--- Start RECORD LIST ---
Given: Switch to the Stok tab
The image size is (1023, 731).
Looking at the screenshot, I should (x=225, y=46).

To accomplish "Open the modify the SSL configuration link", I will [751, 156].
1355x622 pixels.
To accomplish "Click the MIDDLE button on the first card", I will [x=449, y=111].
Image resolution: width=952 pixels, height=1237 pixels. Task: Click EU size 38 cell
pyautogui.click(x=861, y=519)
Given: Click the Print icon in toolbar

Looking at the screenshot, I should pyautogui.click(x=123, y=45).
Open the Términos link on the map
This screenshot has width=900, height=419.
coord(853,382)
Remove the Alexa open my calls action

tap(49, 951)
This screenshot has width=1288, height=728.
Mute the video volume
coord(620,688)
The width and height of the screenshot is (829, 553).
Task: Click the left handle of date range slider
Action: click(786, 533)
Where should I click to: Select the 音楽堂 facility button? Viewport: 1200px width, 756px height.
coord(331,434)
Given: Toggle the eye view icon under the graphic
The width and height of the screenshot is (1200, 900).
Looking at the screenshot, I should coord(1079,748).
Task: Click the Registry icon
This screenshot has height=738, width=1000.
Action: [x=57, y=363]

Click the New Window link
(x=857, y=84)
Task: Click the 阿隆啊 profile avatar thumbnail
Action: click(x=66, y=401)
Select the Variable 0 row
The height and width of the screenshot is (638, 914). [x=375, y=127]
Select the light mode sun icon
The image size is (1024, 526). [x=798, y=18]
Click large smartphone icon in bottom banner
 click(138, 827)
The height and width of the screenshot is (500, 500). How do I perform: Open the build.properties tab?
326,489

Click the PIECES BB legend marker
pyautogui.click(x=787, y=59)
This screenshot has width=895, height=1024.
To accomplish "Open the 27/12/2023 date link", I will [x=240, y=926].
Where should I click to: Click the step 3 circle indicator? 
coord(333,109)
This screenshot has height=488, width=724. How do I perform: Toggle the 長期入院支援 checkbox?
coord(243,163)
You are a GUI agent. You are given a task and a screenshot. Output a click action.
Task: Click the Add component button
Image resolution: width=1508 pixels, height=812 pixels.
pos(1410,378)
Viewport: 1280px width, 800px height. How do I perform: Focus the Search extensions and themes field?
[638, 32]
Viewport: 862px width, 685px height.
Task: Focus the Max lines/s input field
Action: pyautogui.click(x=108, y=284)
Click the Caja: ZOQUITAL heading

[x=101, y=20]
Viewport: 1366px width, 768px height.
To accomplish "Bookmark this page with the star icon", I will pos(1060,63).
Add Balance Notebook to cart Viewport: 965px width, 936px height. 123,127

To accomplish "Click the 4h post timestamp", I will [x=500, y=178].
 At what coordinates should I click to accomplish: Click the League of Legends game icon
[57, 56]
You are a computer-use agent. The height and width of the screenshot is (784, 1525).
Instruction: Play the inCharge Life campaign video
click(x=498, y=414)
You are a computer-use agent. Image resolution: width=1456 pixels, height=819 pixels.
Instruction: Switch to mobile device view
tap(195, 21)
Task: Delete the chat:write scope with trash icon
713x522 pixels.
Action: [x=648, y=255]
--- End RECORD LIST ---
WHAT YOU SHOULD DO: Reproduce the records word for word, from the first line through the line containing "pyautogui.click(x=861, y=519)", with both ends included.

RESPONSE TO THE EXERCISE:
Given: Switch to the Stok tab
The image size is (1023, 731).
Looking at the screenshot, I should (x=225, y=46).

To accomplish "Open the modify the SSL configuration link", I will [751, 156].
1355x622 pixels.
To accomplish "Click the MIDDLE button on the first card", I will [x=449, y=111].
Image resolution: width=952 pixels, height=1237 pixels. Task: Click EU size 38 cell
pyautogui.click(x=861, y=519)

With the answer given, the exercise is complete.